Lead compound PQ912 - a first-in-class highly specific and potent Glutaminyl Cyclase (QC) inhibitor
Probiodrug presented the detailed study design of the Phase 2b core program for its QC inhibitor which incorporated the newest FDA and EMA draft guidance for early AD trials. The Phase 2b core program will consist of two clinical trials in the EU and USA. The first Phase 2b study will investigate the safety and efficacy of the optimal dose range of PQ912 in early AD patients. This trial will build on the excellent and efficient infrastructure established by the Phase 2a SAPHIR study.

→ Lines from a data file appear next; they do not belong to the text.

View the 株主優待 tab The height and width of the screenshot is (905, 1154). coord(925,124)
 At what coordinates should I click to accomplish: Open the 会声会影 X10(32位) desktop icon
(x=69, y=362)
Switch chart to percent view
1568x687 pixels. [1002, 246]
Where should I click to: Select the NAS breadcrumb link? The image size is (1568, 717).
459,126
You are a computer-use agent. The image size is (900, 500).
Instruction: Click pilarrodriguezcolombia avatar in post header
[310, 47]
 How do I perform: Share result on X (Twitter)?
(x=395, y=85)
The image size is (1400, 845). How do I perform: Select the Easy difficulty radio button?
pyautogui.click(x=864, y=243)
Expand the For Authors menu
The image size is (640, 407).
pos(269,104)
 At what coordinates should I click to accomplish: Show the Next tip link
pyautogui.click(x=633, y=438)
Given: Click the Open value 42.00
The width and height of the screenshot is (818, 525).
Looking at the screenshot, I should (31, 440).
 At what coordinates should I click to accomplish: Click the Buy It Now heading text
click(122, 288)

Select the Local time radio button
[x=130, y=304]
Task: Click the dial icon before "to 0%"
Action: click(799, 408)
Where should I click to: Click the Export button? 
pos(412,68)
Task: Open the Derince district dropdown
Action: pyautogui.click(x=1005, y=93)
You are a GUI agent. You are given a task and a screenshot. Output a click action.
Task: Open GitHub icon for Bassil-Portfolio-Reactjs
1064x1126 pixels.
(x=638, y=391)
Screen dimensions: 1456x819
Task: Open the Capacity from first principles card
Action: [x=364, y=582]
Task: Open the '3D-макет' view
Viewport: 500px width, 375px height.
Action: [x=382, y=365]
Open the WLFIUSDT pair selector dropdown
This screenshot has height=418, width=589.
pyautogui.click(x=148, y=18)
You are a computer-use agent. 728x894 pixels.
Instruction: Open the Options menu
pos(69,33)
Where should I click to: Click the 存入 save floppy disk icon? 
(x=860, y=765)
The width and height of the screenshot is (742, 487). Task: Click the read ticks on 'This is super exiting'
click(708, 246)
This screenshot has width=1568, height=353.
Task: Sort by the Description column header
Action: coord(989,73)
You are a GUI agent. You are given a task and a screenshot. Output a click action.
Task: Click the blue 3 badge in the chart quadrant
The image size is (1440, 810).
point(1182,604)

PBD-C06 - a monoclonal antibody selectively targeting pGlu-Abeta
PBD-C06 is currently in the preclinical stage. The antibody has been successfully humanized and also de-immunized to avoid detection by the patient's endogenous immune system. For the first time in an anti-pGlu-Abeta approach, PBD-C06 has not only shown the ability to reduce Abeta/plaques but also to significantly improve cognitive deficits in aged Alzheimer's mice. Moreover, no evidence was found for increased microhemorrhages after treatment with PBD-C06.
Dr. Michael Schaeffer was appointed to the position of Executive Vice President of Business and Strategy, effective August 2018. Dr. Schaeffer brings more than 15 years of experience across pharma and biotech in strategic business development, scientific project and alliance management to Probiodrug.
POST PERIOD HIGHLIGHTS
Probiodrug announced the appointment of Dr. Michael Schaeffer to Chief Business Officer, effective October 1, 2018. Drawing on his extensive experience in neurology projects across all stages of development, Dr. Schaeffer has additionally taken over Probiodrug's R&D division. Dr. Inge Lues' term as Chief Development Officer came to an end effective October 31, 2018, with the contractual termination of her current agreement.
Extraordinary General Meeting of Shareholders 2018
On December 7, 2018, Probiodrug will held an Extraordinary General Meeting of Shareholders. The single item on the agenda: Report of a loss amounting to half the share capital pursuant to Sec. 92 pa-ra. 1 AktG.
The mid-term focus of Probiodrug's business activities remain unchanged and can be summarized as follows:
Execution of the Phase 2b clinical study program for PQ912
Identifying industrial partners
Further strengthening Probiodrug's financial basis
The company's current financial resources are expected to be sufficient to fund operations until the end of Q3/2019.